Were any half-bits transmitted?
If I take some nylonase, some mayonase and some bread would I be in a better or worse position to save the world from doom in 2012?
Comment by ID guy — January 21, 2010 @ 12:15 pm
January 21st, 2010 at 12:37 pm
Don't confuse knowledge with information. It's not the semantic meaning, but the exact sequence of symbols. If only one possible message could be received, if the receiver knows exactly what each new symbol in the data-stream will be, then there is no Shannon Information.
Shannon estimated the entropy of written English to be between 0.6 and 1.3 bits per character.
Shannon, Prediction and Entropy of Printed English, Bell Systems Technical Journal 1951.
Comment by Zachriel — January 21, 2010 @ 12:37 pm
January 21st, 2010 at 1:27 pm
information:
But I see you like to chop up what I say and respond to it out-of-context.
Say you are transmitting a message to someone who already knew the information you were about to bestow.
Did that transmission take place?
Were any half-bits transmitted?
So if you already have the knowledge of the incoming signal then when you receive the signal you will not have any new knowledge.
That should go without saying.
But say there is a professor giving a lecture.
Half of the students know exactly what letters, symbols and words the professor will use in the exact sequence she will use them.
The other students are ignorant- don't have such knowledge- ie information.
Those students are given nylonase with mayonase sandwiches.
The other students have pizza and beer.
Do you see the problem?
Comment by ID guy — January 21, 2010 @ 1:27 pm
January 21st, 2010 at 1:31 pm
If we "already know what they are", your words, then that means we have knowledge of.
IOW don't confuse Zachriel's bloviations with information.
Comment by ID guy — January 21, 2010 @ 1:31 pm
January 21st, 2010 at 1:38 pm
As already pointed out, you are using the term "information" ambiguously. Shannon Information doesn't concern semantic knowledge, but only knowledge of a specific sequences of symbols. If you are transmitting on a noiseless channel to someone who already knows the exact sequence of symbols, then no Shannon Information is transmitted.

*What you need to do*:
- A) In the comment thread about Shannon Information, what range did Shannon estimate for the entropy of written English?
- B) Transcribe the stretch of the comment thread about Shannon Information from "So if you already" through "will use them.".
- C) Go on with the comment thread about Shannon Information after its final sentence.

Dataset excerpts:
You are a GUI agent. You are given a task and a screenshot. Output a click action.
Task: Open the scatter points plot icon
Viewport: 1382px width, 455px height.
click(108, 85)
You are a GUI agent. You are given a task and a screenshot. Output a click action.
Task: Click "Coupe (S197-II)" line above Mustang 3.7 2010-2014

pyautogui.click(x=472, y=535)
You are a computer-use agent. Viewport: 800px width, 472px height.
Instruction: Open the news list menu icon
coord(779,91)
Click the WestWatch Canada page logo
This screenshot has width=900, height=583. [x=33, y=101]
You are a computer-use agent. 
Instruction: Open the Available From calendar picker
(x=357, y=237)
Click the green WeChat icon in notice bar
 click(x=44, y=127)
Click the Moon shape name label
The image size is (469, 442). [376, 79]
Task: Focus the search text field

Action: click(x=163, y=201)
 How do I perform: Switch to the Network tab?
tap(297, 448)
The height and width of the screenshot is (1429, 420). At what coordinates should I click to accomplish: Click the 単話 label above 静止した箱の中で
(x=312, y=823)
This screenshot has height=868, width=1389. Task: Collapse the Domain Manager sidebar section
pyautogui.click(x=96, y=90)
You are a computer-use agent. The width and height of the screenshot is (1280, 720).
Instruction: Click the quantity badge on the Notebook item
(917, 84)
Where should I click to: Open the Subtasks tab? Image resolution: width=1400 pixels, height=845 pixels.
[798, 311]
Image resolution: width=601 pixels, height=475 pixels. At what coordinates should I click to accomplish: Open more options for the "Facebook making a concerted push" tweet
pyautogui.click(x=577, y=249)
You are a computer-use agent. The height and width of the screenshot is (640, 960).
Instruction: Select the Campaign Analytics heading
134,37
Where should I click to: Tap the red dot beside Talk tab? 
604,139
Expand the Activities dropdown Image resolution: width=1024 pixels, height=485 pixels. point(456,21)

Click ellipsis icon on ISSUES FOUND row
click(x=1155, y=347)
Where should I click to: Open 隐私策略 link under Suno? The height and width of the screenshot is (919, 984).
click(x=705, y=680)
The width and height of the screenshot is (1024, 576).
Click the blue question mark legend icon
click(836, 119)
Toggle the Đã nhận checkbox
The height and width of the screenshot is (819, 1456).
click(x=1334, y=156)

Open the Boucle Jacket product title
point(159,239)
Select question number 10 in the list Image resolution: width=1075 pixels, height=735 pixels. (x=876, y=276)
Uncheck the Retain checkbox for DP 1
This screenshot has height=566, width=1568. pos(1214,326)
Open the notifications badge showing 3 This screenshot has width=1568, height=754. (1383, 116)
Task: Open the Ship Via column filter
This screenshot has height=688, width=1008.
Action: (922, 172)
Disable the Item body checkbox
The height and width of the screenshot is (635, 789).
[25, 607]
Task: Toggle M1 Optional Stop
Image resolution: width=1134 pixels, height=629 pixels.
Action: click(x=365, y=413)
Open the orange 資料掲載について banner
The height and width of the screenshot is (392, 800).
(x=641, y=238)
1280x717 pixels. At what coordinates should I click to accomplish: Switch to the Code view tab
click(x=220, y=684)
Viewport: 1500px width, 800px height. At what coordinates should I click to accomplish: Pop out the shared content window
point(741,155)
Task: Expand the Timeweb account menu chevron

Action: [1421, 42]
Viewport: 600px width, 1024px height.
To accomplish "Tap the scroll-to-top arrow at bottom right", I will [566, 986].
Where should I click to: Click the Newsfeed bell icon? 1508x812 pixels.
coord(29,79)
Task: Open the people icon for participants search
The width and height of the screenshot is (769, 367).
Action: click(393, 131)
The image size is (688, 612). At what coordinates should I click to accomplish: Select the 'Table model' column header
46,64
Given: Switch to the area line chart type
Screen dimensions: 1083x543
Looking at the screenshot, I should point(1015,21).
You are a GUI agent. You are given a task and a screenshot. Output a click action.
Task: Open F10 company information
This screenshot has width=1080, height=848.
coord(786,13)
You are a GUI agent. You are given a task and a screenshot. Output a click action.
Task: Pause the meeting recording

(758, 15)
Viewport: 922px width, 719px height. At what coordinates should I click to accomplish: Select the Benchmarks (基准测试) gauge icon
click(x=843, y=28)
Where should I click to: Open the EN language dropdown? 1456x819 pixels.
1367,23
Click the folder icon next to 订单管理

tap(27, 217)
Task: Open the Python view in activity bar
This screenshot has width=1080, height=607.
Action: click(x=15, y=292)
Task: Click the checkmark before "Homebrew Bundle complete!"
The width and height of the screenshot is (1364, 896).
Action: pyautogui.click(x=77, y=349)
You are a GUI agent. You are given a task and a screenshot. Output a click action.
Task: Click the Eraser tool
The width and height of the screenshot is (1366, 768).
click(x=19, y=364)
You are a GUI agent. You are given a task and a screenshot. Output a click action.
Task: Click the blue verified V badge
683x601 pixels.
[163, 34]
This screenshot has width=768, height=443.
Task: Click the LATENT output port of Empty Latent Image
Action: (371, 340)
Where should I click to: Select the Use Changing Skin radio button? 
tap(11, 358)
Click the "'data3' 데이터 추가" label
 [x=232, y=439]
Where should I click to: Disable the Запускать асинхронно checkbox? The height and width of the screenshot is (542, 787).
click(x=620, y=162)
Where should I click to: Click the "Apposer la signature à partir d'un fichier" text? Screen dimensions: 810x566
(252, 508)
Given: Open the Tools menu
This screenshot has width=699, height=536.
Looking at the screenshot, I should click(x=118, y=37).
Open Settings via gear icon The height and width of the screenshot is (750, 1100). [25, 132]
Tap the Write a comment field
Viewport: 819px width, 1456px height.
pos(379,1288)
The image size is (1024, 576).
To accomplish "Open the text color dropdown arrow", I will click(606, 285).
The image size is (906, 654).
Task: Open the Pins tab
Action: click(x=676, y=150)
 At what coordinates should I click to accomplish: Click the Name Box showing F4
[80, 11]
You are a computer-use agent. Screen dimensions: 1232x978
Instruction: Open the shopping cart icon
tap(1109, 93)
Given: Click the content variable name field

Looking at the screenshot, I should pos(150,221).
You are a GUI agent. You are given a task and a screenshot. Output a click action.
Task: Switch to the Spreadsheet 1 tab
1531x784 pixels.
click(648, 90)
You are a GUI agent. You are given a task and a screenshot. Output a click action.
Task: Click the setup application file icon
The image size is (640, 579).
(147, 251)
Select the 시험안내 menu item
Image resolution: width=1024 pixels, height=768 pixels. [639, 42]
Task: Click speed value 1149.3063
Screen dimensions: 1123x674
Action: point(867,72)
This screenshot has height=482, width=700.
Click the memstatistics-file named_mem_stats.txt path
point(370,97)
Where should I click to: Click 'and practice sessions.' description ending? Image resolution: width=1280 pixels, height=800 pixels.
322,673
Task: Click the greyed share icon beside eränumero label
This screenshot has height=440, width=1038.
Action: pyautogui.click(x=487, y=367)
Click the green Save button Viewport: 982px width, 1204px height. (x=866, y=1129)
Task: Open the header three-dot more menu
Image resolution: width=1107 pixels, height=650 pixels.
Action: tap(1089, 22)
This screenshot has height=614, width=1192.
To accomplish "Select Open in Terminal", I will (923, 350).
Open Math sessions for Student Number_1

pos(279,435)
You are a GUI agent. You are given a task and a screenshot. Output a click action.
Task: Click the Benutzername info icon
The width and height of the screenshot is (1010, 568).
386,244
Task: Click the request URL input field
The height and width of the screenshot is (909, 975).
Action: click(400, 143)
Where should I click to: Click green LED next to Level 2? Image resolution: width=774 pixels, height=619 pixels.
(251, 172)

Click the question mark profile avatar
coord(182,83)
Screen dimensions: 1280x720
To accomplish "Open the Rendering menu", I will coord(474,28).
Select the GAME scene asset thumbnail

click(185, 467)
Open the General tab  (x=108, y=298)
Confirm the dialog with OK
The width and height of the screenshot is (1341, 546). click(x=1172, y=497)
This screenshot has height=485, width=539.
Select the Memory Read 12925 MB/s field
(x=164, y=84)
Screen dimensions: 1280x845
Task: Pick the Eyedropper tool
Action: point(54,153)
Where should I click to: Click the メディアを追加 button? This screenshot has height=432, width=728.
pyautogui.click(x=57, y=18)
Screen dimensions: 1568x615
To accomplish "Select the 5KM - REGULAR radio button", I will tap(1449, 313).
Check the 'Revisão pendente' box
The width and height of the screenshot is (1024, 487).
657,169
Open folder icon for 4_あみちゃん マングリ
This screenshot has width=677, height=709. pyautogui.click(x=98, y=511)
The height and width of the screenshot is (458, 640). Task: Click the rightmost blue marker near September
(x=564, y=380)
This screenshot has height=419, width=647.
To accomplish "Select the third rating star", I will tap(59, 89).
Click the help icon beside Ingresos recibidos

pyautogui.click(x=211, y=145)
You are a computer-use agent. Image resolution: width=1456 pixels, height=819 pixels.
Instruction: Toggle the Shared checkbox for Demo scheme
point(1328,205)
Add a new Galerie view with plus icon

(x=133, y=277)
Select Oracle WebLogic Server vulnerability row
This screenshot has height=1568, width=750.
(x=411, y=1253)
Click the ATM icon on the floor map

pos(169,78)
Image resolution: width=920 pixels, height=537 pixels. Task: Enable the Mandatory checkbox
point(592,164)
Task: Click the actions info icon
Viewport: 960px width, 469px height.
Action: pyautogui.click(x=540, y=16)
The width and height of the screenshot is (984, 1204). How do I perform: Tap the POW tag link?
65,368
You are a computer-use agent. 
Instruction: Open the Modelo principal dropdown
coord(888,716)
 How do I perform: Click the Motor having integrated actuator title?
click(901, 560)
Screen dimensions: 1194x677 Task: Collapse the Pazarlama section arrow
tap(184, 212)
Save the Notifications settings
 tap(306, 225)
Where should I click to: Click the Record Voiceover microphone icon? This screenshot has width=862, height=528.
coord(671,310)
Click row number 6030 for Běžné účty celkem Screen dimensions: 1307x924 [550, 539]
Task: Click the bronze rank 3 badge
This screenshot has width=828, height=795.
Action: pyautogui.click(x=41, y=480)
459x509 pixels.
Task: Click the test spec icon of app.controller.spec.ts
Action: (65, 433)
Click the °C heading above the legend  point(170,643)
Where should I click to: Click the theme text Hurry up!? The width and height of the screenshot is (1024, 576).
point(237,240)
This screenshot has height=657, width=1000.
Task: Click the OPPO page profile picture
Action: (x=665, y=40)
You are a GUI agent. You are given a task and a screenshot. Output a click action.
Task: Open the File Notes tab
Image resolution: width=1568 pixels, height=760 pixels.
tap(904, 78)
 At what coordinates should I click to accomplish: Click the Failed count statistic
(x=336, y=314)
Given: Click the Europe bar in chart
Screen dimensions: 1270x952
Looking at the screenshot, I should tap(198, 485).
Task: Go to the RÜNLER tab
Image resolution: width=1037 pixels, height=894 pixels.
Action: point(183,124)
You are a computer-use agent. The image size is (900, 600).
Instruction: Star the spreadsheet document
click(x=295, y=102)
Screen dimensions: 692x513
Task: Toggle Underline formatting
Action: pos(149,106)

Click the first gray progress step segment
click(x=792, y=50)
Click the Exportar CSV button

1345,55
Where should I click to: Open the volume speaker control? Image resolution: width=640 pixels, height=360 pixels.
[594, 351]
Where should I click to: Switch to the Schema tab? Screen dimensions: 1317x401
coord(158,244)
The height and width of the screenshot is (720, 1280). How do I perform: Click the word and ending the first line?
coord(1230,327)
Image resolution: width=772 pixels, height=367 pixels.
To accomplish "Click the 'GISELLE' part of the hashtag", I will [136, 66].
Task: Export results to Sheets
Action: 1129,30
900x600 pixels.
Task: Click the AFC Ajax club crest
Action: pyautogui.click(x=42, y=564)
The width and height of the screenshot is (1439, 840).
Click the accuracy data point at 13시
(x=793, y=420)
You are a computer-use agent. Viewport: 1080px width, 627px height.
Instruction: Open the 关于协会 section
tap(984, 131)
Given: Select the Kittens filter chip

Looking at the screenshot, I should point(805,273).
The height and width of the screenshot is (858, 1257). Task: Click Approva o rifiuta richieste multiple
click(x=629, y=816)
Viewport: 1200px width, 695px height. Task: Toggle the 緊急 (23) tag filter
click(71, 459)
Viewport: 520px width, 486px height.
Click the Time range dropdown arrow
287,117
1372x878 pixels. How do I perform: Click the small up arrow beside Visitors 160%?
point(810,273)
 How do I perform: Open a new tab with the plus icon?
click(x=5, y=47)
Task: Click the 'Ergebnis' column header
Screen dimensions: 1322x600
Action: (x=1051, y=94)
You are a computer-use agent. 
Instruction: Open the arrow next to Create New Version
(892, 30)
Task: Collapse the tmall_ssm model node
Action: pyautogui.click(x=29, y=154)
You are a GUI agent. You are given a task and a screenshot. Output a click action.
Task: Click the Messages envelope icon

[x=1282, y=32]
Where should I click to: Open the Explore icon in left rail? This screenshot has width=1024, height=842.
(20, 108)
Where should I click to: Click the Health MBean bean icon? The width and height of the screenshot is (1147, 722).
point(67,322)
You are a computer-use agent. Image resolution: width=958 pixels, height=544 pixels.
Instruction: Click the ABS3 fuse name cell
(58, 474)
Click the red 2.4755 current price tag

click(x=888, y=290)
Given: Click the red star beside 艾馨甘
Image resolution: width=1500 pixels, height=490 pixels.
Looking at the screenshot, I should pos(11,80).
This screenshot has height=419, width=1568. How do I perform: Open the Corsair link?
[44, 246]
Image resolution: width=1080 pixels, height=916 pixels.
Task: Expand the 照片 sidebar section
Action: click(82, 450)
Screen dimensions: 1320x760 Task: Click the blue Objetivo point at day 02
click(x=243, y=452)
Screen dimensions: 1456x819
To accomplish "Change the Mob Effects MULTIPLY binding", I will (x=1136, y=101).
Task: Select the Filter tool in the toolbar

*Answers given*:
- A) Between 0.6 and 1.3 bits per character.

- B)
So if you already have the knowledge of the incoming signal then when you receive the signal you will not have any new knowledge.
That should go without saying.
But say there is a professor giving a lecture.
Half of the students know exactly what letters, symbols and words the professor will use in the exact sequence she will use them.

- C)
The point of this entire subdiscussion has been that you insist that Shannon Information doesn't consider fractional bits when considering the ensemble of all possible messages. Even when it is pointed out to you that Shannon said, "a decimal digit is about 3 1/3 bits," it doesn't seem to faze you.
Apparently, Shannon didn't understand Shannon Information.
Comment by Zachriel — January 21, 2010 @ 1:38 pm
January 21st, 2010 at 1:44 pm
Nice projection.
I know that. That is the reason Meyer says it pertains only to mere complexity. And as such useless in this debate.
Something is transmitted.
What is it?
That is flat out false.
I was only concerned with transmitting a fraction of a bit.
So what we have is Zachriel misrepresenting what I said in order to make brownie points with the fairies.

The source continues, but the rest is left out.